Work to complete: Copy all records verbatim.

Study material:
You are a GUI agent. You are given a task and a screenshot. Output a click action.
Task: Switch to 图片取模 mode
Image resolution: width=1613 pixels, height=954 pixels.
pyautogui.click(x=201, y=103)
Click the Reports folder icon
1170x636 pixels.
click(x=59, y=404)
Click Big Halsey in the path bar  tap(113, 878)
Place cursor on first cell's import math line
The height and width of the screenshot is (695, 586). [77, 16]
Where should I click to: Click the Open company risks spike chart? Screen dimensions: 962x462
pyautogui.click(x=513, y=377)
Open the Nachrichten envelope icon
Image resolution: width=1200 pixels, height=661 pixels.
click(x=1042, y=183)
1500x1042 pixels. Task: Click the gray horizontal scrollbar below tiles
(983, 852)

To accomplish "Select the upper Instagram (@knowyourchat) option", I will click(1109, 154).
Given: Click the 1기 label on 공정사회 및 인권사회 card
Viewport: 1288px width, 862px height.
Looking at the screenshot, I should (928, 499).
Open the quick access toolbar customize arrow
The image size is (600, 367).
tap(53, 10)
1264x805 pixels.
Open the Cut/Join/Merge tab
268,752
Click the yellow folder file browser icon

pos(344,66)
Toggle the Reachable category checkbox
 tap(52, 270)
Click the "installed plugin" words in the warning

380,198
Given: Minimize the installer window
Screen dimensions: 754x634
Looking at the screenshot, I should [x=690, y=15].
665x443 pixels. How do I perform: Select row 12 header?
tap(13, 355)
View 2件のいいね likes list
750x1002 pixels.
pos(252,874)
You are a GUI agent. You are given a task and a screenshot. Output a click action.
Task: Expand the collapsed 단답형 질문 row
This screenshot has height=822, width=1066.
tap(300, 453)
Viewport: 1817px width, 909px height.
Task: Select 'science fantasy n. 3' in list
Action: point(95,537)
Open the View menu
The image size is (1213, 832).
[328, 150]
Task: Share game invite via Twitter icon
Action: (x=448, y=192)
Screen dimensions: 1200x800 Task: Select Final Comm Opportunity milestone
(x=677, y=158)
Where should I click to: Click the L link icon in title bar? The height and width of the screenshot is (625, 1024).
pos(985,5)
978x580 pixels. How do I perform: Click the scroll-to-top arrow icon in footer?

Task output:
You are a GUI agent. You are given a task and a screenshot. Output a click action.
Task: Switch to 图片取模 mode
Image resolution: width=1613 pixels, height=954 pixels.
pyautogui.click(x=201, y=103)
Click the Reports folder icon
1170x636 pixels.
click(x=59, y=404)
Click Big Halsey in the path bar  tap(113, 878)
Place cursor on first cell's import math line
The height and width of the screenshot is (695, 586). [77, 16]
Where should I click to: Click the Open company risks spike chart? Screen dimensions: 962x462
pyautogui.click(x=513, y=377)
Open the Nachrichten envelope icon
Image resolution: width=1200 pixels, height=661 pixels.
click(x=1042, y=183)
1500x1042 pixels. Task: Click the gray horizontal scrollbar below tiles
(983, 852)

To accomplish "Select the upper Instagram (@knowyourchat) option", I will click(1109, 154).
Given: Click the 1기 label on 공정사회 및 인권사회 card
Viewport: 1288px width, 862px height.
Looking at the screenshot, I should (928, 499).
Open the quick access toolbar customize arrow
The image size is (600, 367).
tap(53, 10)
1264x805 pixels.
Open the Cut/Join/Merge tab
268,752
Click the yellow folder file browser icon

pos(344,66)
Toggle the Reachable category checkbox
 tap(52, 270)
Click the "installed plugin" words in the warning

380,198
Given: Minimize the installer window
Screen dimensions: 754x634
Looking at the screenshot, I should [x=690, y=15].
665x443 pixels. How do I perform: Select row 12 header?
tap(13, 355)
View 2件のいいね likes list
750x1002 pixels.
pos(252,874)
You are a GUI agent. You are given a task and a screenshot. Output a click action.
Task: Expand the collapsed 단답형 질문 row
This screenshot has height=822, width=1066.
tap(300, 453)
Viewport: 1817px width, 909px height.
Task: Select 'science fantasy n. 3' in list
Action: point(95,537)
Open the View menu
The image size is (1213, 832).
[328, 150]
Task: Share game invite via Twitter icon
Action: (x=448, y=192)
Screen dimensions: 1200x800 Task: Select Final Comm Opportunity milestone
(x=677, y=158)
Where should I click to: Click the L link icon in title bar? The height and width of the screenshot is (625, 1024).
pos(985,5)
978x580 pixels. How do I perform: Click the scroll-to-top arrow icon in footer?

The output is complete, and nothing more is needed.